### TASK TO CARRY OUT
Write the next part of the passage below on rate control in atrial fibrillation, beginning after its final sentence.

### PASSAGE TO READ
Rate control means you and your doctor have agreed to accept atrial fibrillation as condition, but you may have to control the rate of the heart (beats per minute) to avoid symptoms.
Controlling the heart rate is the treatment option when your doctor was unable to restore normal rhythm (unsuccessful attempt), or the doctor considers that because of your underlying heart condition, restoring the normal sinus rhythm is almost impossible.
Your doctor may prescribe medication to normalise your heart rate (70-110 beats per minute at rest).
Depending on your symptoms the doctor may choose strict rate control (keeping the heart rate around 70-90 beats per minute at rest) or lenient rate control (keeping the heart rate around 100-110 beats per minute at rest).
Medications that can be used to control your heart rate are:
- Beta blockers: These medications slow the heart rate at rest as well as during activity. They are usually the first choice regardless of underlying heart disease.

### DATASET EXCERPTS
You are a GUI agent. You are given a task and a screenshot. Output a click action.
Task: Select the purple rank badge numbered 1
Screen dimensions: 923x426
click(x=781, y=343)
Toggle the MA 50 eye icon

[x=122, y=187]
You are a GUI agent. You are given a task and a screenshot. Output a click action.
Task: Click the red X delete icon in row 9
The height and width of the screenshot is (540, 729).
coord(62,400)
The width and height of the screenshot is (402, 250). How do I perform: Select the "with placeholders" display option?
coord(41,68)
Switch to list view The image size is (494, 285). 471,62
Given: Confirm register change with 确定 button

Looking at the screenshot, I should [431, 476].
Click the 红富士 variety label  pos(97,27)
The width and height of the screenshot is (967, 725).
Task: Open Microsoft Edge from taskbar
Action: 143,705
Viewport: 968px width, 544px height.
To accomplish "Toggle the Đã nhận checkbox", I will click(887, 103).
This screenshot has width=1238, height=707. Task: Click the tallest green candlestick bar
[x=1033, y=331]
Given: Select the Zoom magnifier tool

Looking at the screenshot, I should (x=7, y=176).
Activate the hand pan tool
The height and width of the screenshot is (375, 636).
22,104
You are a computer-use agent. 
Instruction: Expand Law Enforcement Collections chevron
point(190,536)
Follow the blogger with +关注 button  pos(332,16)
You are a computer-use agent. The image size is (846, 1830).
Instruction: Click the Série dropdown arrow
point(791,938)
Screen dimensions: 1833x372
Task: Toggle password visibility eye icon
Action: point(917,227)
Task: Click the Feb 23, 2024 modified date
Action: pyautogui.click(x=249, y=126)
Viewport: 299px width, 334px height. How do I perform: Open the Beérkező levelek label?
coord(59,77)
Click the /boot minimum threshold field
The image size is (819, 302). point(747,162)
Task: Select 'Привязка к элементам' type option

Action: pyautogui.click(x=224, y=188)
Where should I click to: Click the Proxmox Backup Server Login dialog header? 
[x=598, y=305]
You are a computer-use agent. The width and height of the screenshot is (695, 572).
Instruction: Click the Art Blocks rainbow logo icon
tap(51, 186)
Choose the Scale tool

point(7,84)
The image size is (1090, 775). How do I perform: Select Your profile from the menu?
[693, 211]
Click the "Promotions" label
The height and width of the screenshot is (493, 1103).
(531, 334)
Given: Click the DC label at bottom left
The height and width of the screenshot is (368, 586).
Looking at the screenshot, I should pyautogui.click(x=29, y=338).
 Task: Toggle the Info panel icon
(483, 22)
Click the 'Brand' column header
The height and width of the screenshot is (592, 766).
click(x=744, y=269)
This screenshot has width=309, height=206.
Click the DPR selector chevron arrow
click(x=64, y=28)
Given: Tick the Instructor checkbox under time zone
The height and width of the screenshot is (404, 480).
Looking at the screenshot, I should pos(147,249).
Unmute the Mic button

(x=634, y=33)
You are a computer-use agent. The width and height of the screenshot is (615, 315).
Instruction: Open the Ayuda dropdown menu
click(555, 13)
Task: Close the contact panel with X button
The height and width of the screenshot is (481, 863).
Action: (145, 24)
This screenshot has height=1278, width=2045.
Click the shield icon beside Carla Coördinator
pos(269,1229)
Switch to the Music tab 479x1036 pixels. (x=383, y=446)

### OUTPUT FOR THIS TASK
- Calcium channel blockers: These medications also control your heart rate, but may need to be avoided if you have heart failure or low blood pressure.
- Digoxin: This drug controls the heart rate at rest, but not during activity. It can be added to beta blockers or less frequently to calcium channel blockers if a single therapy didn’t slow the heart rate enough.
- Amiodarone: In very rare situations your doctor may decide to control your heart rate with this drug alone, or in addition to beta blockers. Amiodarone is very effective at controlling heart rate, but has serious side effects in chronic therapy. It accumulates in your thyroid gland, in your lungs, skin etc.